## Exercise aim
Report each line of the entries that contains the word "will", copied in full.

(Entries taken from a collection)
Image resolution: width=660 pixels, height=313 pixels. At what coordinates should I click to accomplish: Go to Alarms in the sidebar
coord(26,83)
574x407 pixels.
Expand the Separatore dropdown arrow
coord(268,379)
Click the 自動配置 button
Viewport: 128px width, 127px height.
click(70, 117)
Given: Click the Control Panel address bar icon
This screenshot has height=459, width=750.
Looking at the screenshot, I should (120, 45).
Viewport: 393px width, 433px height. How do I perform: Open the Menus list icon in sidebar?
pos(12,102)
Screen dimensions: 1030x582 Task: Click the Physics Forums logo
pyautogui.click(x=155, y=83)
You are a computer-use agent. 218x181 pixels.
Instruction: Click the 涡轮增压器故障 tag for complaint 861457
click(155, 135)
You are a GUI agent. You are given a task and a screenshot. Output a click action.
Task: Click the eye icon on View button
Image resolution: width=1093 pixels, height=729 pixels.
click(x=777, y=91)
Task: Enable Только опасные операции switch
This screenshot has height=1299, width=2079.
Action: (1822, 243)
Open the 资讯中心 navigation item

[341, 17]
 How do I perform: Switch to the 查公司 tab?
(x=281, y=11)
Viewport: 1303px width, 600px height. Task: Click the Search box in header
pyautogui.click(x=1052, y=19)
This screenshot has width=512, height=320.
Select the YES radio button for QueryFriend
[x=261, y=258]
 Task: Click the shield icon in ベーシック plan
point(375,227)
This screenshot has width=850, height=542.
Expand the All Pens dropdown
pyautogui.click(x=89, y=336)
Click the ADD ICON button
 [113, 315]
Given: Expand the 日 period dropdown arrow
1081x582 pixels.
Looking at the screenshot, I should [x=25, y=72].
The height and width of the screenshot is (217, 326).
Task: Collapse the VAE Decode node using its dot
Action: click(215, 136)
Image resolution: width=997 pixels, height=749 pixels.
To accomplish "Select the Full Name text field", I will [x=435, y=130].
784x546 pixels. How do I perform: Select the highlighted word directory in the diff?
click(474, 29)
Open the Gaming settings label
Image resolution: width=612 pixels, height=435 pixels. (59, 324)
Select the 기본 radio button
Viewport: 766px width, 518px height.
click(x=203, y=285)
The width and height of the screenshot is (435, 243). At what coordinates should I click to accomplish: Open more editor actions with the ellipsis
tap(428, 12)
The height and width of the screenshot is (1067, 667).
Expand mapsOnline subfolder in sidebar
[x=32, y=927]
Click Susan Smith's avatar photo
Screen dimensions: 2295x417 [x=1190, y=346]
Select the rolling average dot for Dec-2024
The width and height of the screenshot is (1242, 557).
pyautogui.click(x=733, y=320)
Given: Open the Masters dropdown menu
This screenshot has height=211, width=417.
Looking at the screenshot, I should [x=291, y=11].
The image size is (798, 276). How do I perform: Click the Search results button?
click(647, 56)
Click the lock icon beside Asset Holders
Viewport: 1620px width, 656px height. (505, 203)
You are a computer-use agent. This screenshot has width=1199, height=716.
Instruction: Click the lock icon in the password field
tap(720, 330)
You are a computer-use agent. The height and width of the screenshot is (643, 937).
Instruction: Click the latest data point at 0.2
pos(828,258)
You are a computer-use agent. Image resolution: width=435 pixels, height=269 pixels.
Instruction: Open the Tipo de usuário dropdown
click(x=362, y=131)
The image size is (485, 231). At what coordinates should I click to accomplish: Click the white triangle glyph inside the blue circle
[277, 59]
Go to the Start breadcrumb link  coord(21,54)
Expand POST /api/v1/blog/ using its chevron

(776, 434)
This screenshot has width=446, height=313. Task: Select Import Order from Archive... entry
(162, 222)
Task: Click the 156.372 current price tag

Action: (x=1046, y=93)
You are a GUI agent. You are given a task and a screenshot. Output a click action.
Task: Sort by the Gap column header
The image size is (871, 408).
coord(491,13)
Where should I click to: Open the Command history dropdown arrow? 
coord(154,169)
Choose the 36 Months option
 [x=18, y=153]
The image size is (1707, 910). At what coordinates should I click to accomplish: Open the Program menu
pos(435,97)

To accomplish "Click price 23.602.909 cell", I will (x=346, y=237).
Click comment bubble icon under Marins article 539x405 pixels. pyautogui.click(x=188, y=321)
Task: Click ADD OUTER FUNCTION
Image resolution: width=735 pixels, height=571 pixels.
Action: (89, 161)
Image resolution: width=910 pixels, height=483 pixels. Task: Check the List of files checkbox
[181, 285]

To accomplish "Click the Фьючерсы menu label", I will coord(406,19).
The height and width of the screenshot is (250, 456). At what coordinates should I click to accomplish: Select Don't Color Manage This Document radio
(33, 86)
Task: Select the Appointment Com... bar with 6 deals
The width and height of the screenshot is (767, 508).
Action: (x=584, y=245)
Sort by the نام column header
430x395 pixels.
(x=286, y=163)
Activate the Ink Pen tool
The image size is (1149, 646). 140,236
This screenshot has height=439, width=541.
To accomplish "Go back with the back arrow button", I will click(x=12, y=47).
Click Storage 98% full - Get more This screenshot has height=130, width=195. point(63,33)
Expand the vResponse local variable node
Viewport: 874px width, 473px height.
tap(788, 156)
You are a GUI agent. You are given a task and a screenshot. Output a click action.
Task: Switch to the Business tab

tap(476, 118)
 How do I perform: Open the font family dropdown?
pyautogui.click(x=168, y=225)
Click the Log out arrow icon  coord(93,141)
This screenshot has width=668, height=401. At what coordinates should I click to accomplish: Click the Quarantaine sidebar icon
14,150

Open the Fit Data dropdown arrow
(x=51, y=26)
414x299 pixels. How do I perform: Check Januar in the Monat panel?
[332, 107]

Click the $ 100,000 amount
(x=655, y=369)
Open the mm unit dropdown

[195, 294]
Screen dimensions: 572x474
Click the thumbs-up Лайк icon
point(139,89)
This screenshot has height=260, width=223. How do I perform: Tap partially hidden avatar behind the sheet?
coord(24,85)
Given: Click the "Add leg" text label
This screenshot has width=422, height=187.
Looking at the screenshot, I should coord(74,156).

## Response
To accomplish "Select the Full Name text field", I will [x=435, y=130].
To accomplish "Click price 23.602.909 cell", I will (x=346, y=237).
To accomplish "Click the Фьючерсы menu label", I will coord(406,19).
To accomplish "Go back with the back arrow button", I will click(x=12, y=47).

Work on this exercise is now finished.